*Selected excerpt*.
-*-*-
It now looks like I was wrong, and Obamacare has become more entrenched as part of America’s social safety net than I had ever expected.

Republican governors rallied to save the Medicaid expansion. "That is a very, very bad idea, because we cannot turn our back on the most vulnerable," Ohio Gov. John Kasich said of the idea of repealing the public health program that expanded to cover millions more low-income Americans under Obamacare.

Meanwhile, Republican legislators such as Reps. Barbara Comstock (R-VA) and Ileana Ros-Lehtinen (R-FL) refused to support the AHCA because it would have left too many of their constituents without coverage.

People who weren’t even signed up for Obamacare turned out at raucous town hall meetings, suddenly ready to defend a law that has never been very popular.

Repealing social safety net programs is incredibly difficult, as the work of political scientist Paul Pierson has documented. He has found that politicians who run on promises of scaling back the welfare state can rarely deliver. Welfare programs, once implemented, quickly develop a constituency among those covered.

For a while, Obamacare seemed to be the exception to this rule. Because it was passed on a party-line vote, Republicans initially seemed to be okay with rolling back the health law’s coverage line. They were free to criticize a law that none of their fellow party members had supported.

Even Pierson, when we spoke in January, said the zeal behind Obamacare repeal had him questioning some of his assumptions about safety net programs.

This was right before the inauguration, when Republicans seemed to be moving full steam ahead on their repeal plans. “A lot of the arguments about the welfare state say that you’ll get huge pushback from voters who are really sensitive to things being taken away from them,” Pierson says. “Republican voters seem less sensitive to this than they might have been in the past, partly because policymakers seem to care less about what they think.”

But Pierson’s original theories — that the welfare state is sticky and hard to turn back — ultimately proved to be true. Republican legislators became quite sensitive to the idea of taking away benefits from their constituents as they saw them turn up in droves to town hall meetings. Seven years after Obamacare’s passage, the law’s coverage programs are simply what Americans expect from the welfare state.
-*-*-
*Study questions*.
a) Duplicate the Obamacare passage word for word, starting at "This was right" and ending at "the welfare state.".
b) Name every person mentioned by name in the Obamacare passage.
c) In the Obamacare passage, in what month did the writer speak with Pierson?
-*-*-
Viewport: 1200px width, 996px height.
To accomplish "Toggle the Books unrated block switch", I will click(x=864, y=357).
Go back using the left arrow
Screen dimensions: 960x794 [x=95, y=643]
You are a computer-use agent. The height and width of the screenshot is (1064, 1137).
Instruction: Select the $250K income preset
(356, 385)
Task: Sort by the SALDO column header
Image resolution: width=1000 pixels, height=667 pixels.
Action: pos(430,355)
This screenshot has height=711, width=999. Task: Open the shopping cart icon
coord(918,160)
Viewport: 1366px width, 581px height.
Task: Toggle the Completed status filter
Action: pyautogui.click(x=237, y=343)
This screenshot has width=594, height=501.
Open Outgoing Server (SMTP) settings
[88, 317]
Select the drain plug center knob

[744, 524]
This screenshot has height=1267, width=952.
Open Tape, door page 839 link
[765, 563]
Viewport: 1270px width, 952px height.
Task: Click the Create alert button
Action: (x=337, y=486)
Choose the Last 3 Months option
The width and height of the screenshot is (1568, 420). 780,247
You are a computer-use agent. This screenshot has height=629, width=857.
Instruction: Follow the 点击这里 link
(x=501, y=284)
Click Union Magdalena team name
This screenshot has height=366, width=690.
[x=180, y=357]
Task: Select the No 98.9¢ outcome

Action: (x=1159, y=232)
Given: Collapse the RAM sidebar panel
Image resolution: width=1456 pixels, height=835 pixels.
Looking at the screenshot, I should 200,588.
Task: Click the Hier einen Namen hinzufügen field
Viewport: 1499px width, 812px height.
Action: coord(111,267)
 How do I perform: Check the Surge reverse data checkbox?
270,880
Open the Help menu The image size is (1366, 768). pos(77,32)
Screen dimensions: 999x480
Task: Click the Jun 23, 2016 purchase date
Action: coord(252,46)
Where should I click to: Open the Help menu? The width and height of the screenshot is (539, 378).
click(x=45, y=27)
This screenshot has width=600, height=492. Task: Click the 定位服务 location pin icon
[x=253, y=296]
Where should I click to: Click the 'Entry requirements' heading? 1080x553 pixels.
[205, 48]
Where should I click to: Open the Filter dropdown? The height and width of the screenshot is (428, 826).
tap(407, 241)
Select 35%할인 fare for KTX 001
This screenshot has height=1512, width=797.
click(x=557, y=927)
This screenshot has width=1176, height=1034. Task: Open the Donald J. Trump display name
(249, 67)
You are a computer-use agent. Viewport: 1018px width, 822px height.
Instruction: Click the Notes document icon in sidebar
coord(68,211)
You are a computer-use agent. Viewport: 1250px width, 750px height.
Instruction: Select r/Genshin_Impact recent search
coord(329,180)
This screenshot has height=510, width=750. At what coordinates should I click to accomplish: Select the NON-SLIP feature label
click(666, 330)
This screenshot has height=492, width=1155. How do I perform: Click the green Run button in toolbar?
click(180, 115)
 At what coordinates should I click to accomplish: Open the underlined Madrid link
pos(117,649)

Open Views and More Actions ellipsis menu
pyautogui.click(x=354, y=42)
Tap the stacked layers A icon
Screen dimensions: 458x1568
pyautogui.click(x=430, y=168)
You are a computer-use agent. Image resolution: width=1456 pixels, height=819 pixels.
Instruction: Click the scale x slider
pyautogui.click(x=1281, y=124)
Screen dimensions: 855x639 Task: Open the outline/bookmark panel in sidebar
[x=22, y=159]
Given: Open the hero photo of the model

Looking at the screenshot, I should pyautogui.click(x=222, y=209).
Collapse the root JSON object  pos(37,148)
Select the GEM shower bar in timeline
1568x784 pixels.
-*-*-
*Responses by item number*.
a)
This was right before the inauguration, when Republicans seemed to be moving full steam ahead on their repeal plans. “A lot of the arguments about the welfare state say that you’ll get huge pushback from voters who are really sensitive to things being taken away from them,” Pierson says. “Republican voters seem less sensitive to this than they might have been in the past, partly because policymakers seem to care less about what they think.”

But Pierson’s original theories — that the welfare state is sticky and hard to turn back — ultimately proved to be true. Republican legislators became quite sensitive to the idea of taking away benefits from their constituents as they saw them turn up in droves to town hall meetings. Seven years after Obamacare’s passage, the law’s coverage programs are simply what Americans expect from the welfare state.

b) John Kasich, Barbara Comstock, Ileana Ros-Lehtinen, Paul Pierson

c) January